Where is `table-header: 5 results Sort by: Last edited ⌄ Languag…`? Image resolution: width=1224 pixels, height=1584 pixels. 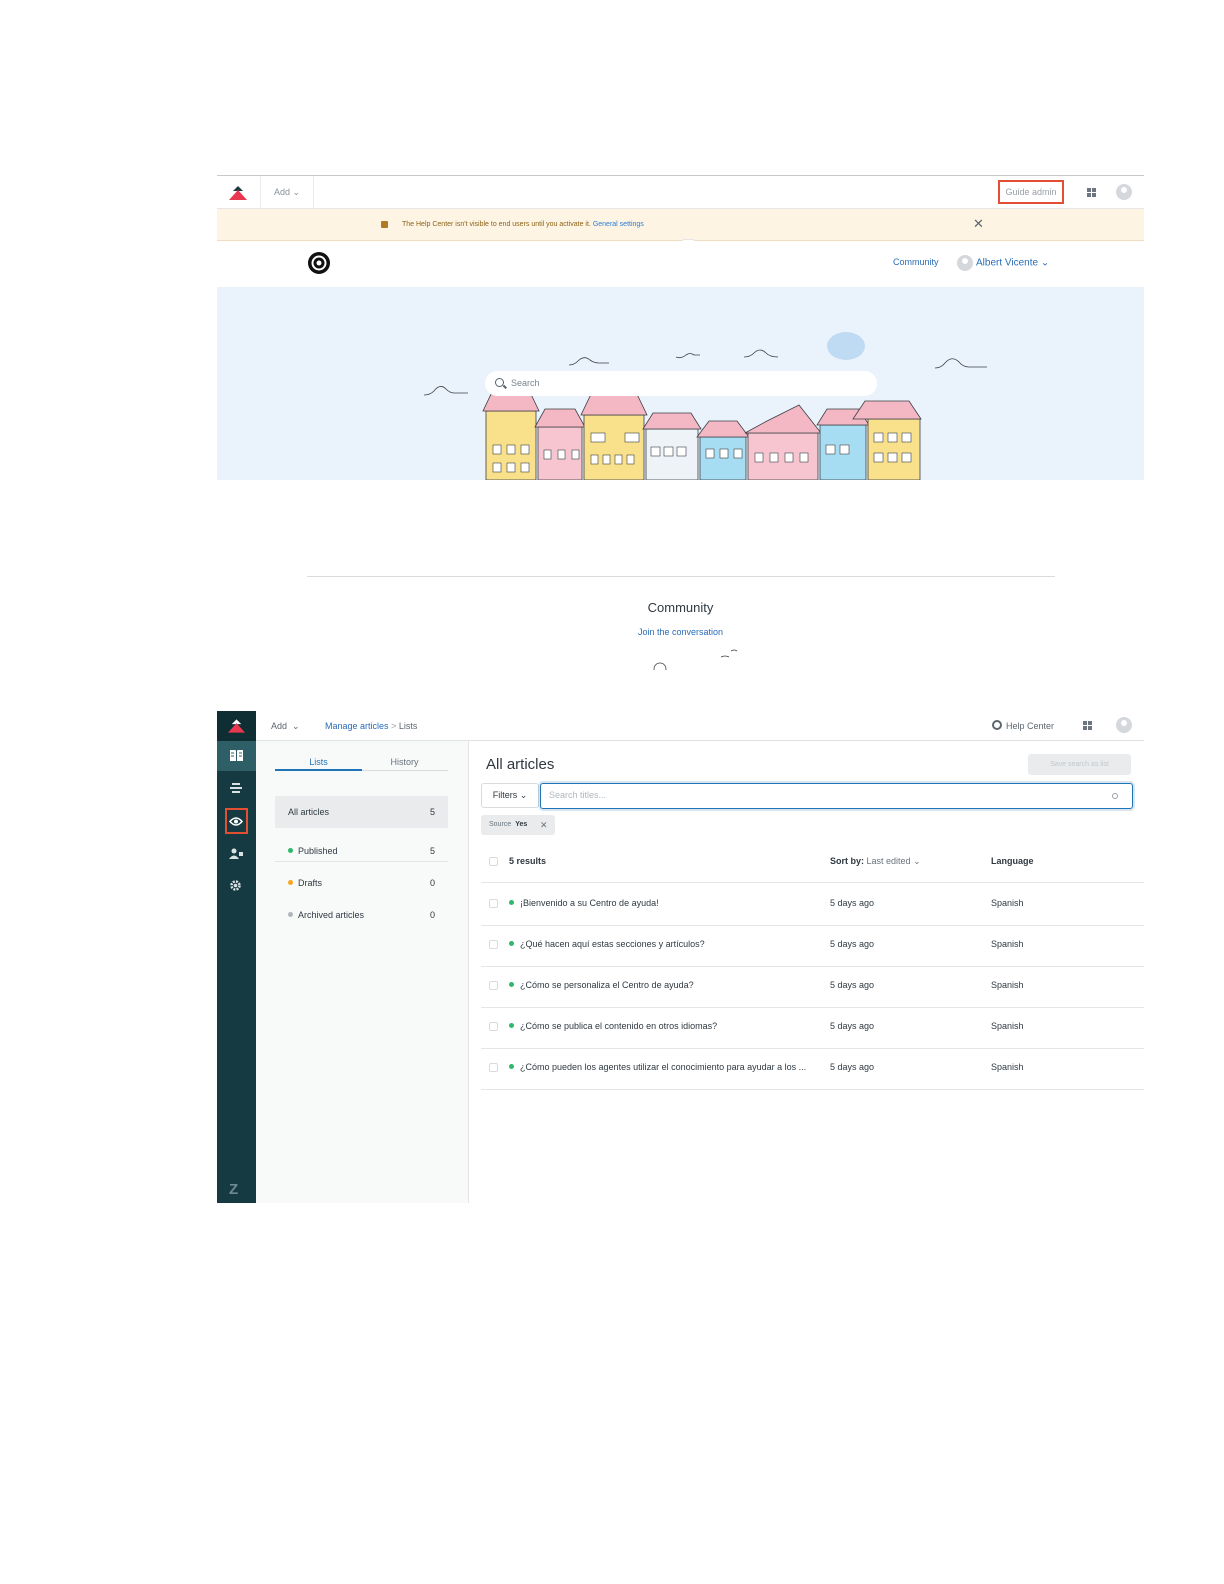 table-header: 5 results Sort by: Last edited ⌄ Languag… is located at coordinates (812, 862).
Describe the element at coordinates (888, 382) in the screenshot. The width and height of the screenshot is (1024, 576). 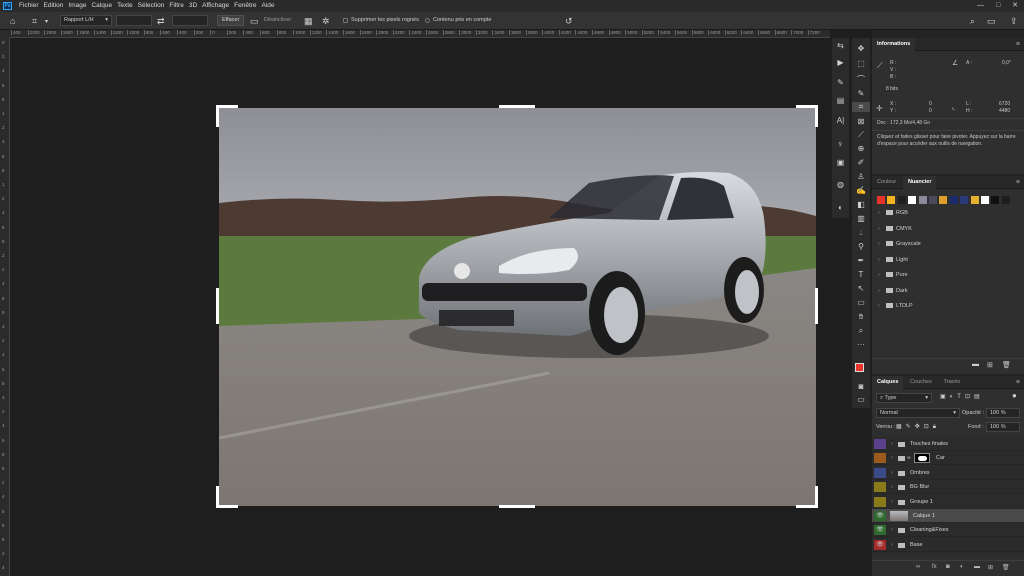
I see `tab-calques: Calques` at that location.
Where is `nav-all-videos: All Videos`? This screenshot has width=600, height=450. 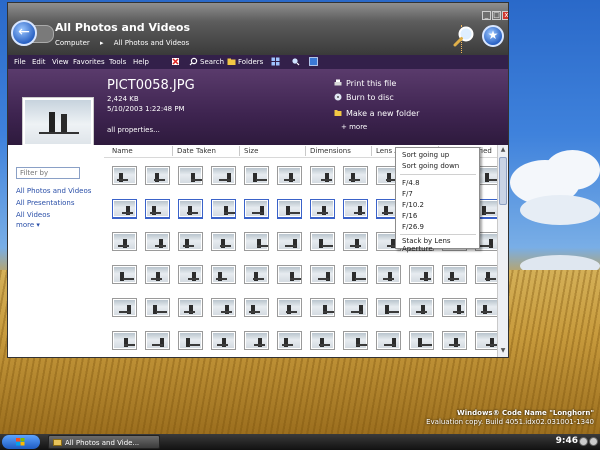
nav-all-videos: All Videos is located at coordinates (33, 215).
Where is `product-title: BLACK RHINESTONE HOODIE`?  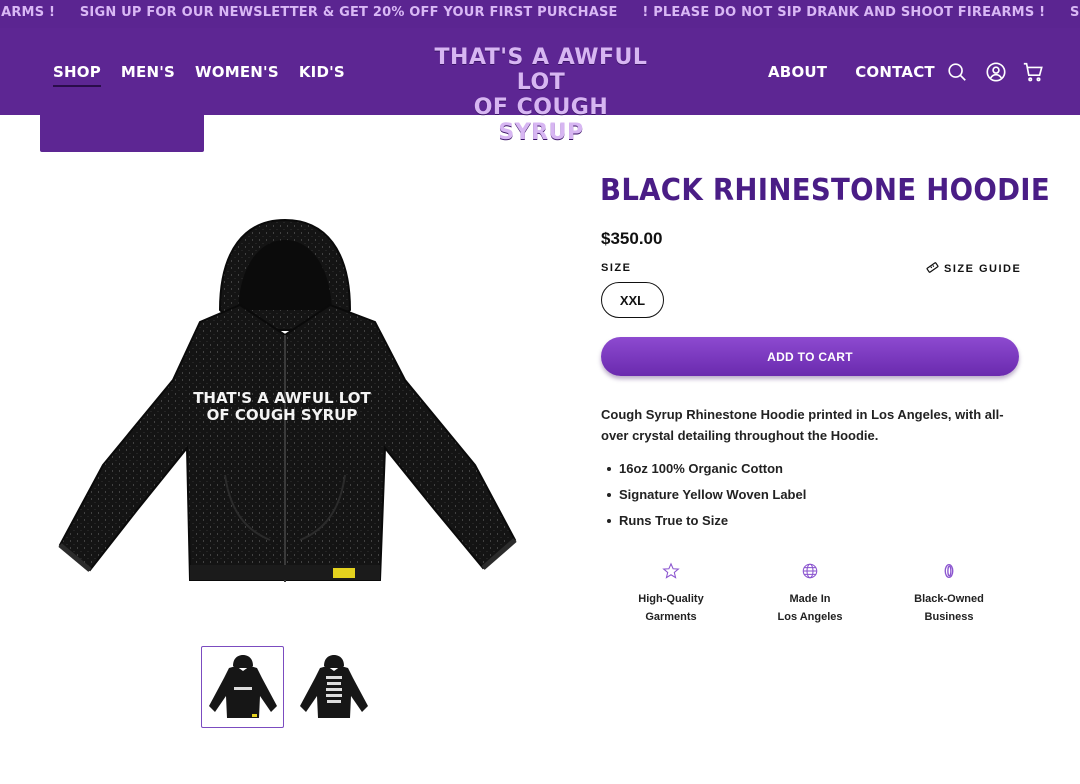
####
Exercise directions: Please copy the records word for word, from the line that contains "Describe the element" through the end of the records, and leave out the pictures.

Answer to this exercise:
Describe the element at coordinates (888, 382) in the screenshot. The width and height of the screenshot is (1024, 576). 
I see `tab-calques: Calques` at that location.
Where is `nav-all-videos: All Videos`? This screenshot has width=600, height=450. 
nav-all-videos: All Videos is located at coordinates (33, 215).
Where is `product-title: BLACK RHINESTONE HOODIE`?  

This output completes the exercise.